These companies could start producing Ebola vaccine/treatments tomorrow — except that the Food and Drug Administration’s insistence on randomized studies and endless demands for more data means firms have to spend millions on paperwork instead of producing medicines.
Try to imagine a randomized study for an ebola vaccine conducted on human beings. “We’re going to expose hundreds of people to ebola, half of whom will have been given the vaccine and half of whom will have been given a placebo.”
One idea I have is a separate agency that uses principles-based regulation instead of rules-based regulation. Companies could elect to abide by this alternative regulator and bypass he FDA.
Having said that, I am generally not in favor of taking the latest media-inflated crisis and saying that it confirms one’s political outlook. And I am not suggesting that the ebola story should be used to confirm mine.
The FDA blocks all drugs, the only difference is there are highly visible victims. It is valid criticism.
Unfortunately, this criticism isn’t very well grounded.
First, your criticism of placebo controlled trials for deadly diseases has already been resolved. We already have active controls in clinical trials. So the clinical trial will not be experimental treatment versus placebo. It would be current best treatment with experimental therapy versus current best treatment. Alternatively, FDA also allows for use of historical controls in certain situations like this one where mortality is a clear endpoint. Because mortality is a clear endpoint getting good data to show that your product decreases mortality should not be difficult. .
Second, anyone that says we have cures for Ebola already but that FDA is holding up the cures through bureaucracy does not understand the situation. FDA is willing to bend over backwards to help drugs that save lives. They just don’t want snake oil or drug products with poor data to be rolled out as a cure-all. But even assuming that FDA blocked the drug’s legality in the United States. It wouldn’t matter because the FDA does not regulate drugs in Liberia. So any new found cure could be rolled out in Africa without the need for FDA approval.

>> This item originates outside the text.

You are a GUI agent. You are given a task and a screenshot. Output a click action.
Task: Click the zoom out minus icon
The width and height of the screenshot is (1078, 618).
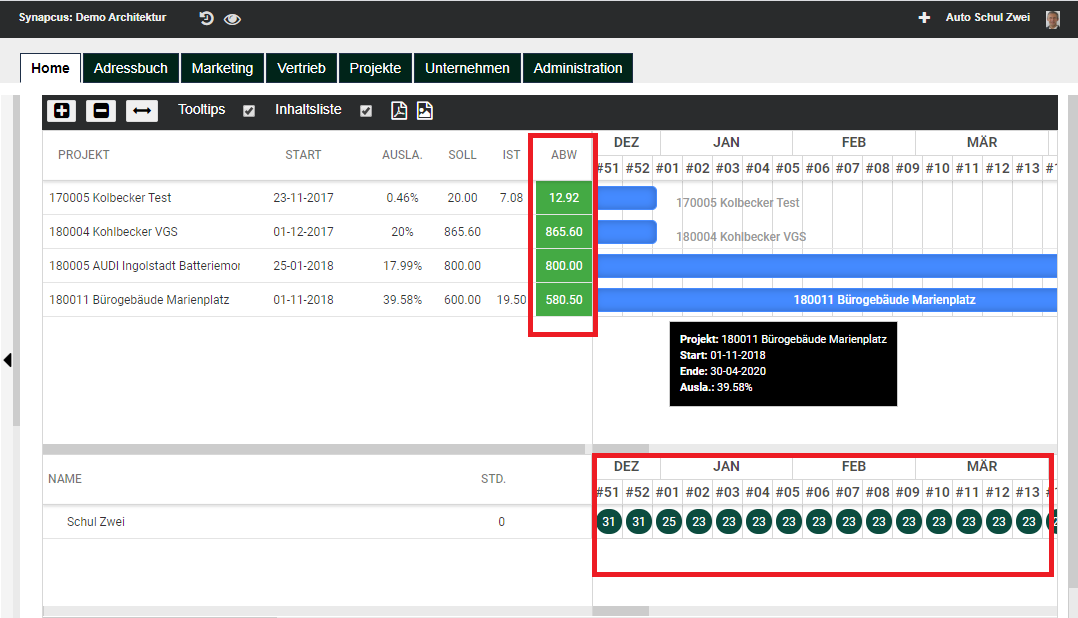[x=100, y=111]
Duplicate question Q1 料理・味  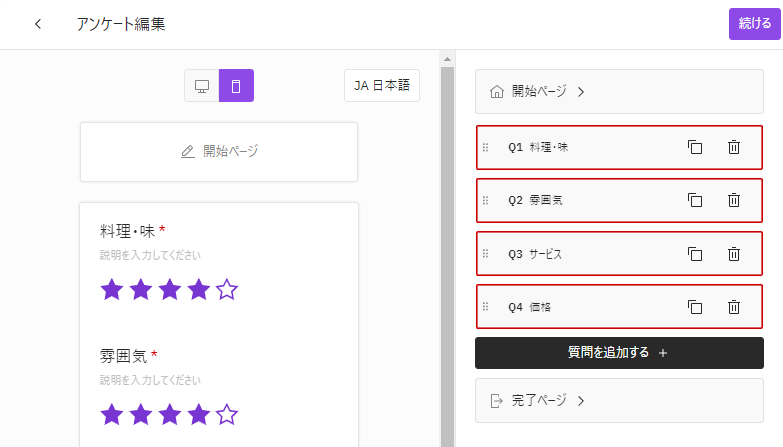click(x=695, y=147)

Third, the article merely assumes that all of the products and devices used are efficacious and the requirement for “randomized studies” is somehow outdated science. I don’t know how the author thinks that you can prove something works without randomized clinical trials. But regardless, randomized clinical trials are not outdated science. They are the best tool we have.
Lastly, if you create another agency that has a lower threshold for approval of a drug product, no one will ever go through the FDA to get approval. This will allow more medication onto the market that does not have good clinical data to back it up. So you will be increasing bad medicine, not necessarily increasing the rate of good medicine.

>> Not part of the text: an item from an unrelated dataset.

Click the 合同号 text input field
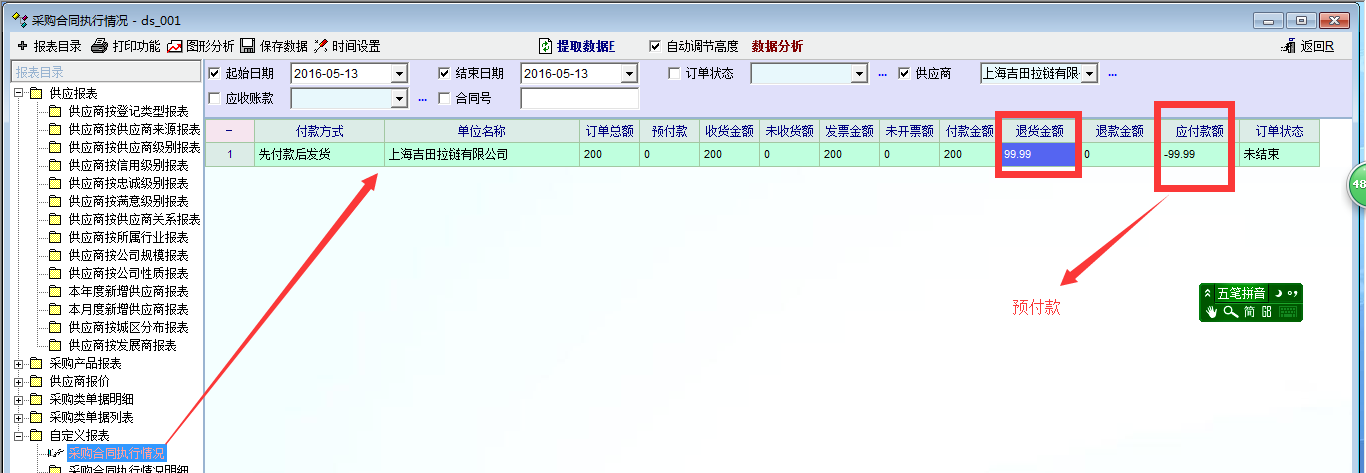This screenshot has height=473, width=1366. [579, 98]
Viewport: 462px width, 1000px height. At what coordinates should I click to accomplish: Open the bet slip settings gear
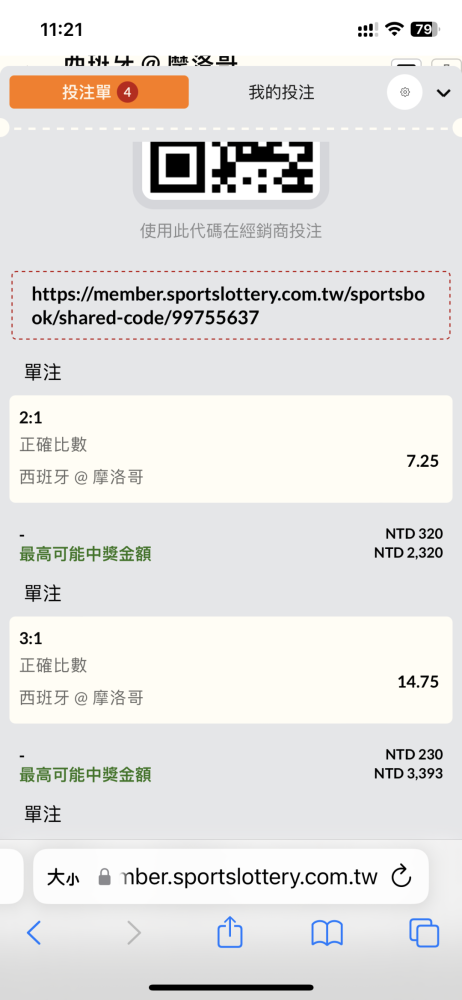[405, 92]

“People would be eating dirt and chairs!” is one hypothesis.
Should it be rigorously tested by comparing legally-enforced FDA rules against a control group and/or alternative regulatory schemes?

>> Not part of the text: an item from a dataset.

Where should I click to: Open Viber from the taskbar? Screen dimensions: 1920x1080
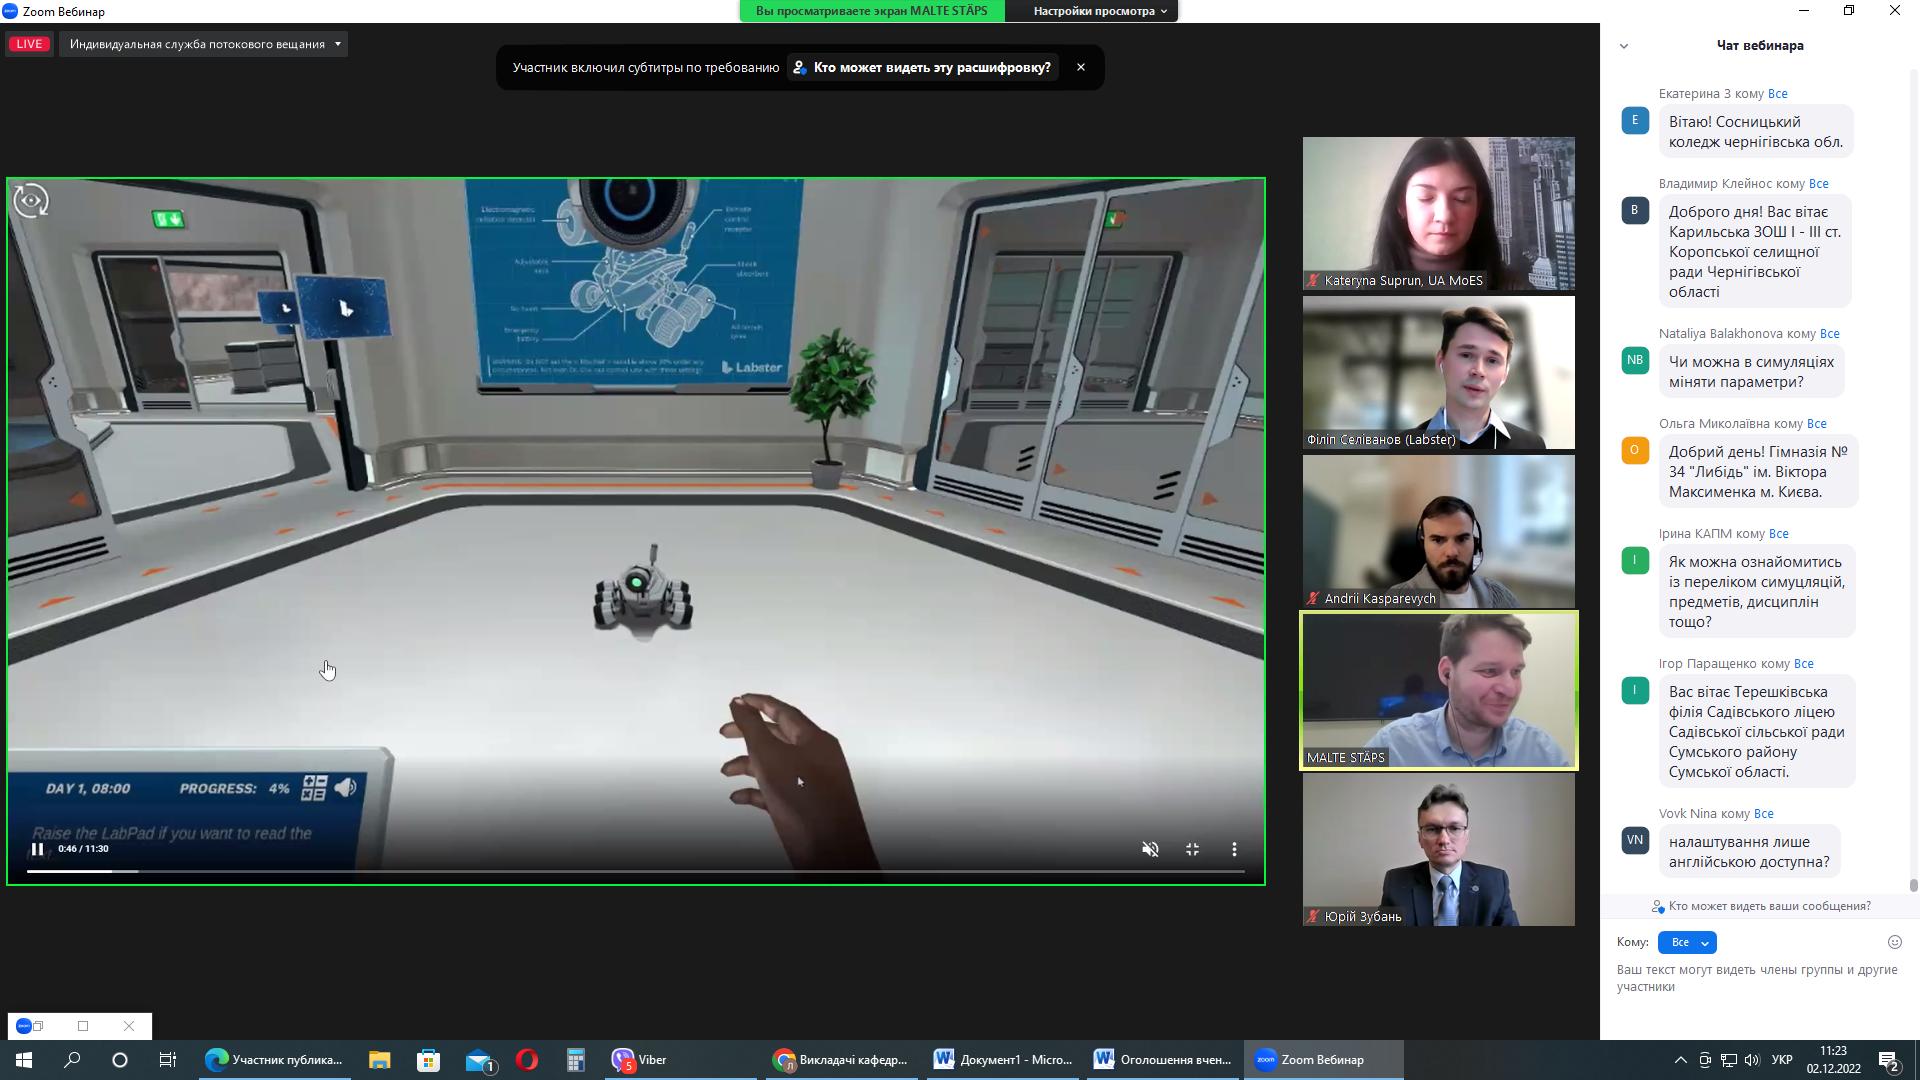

If the answer is “no, we can enforce decisions affecting millions of lives without such testing”, then we can certainly also allow such decisions, and we don’t need the FDA. If the answer is “yes, we need such testing to make sure that our decisions will work out the way we expect”, then at least in the short run we need alternatives to the FDA.
“Lastly, if you create another agency that has a lower threshold for approval of a drug product, no one will ever go through the FDA to get approval.”
I just don’t buy this statement at all. Assuming that the FDA has a good track record of indeed proving treatments safe and effective then many companies would want their drug to be certified under the new standards as a strong signal of quality. Treatments certified under the FDA should enjoy a premium in the marketplace.
On the other hand, if the FDA is not effective or if its standards are higher than necessary, then no one would, as you say, go through their process. And in that case, no one should.
Having different, competing standards for safety and efficient of medical treatments could be a very good thing indeed.
No company would be willing to produce it for fear of liability and may need that suppressed before doing so.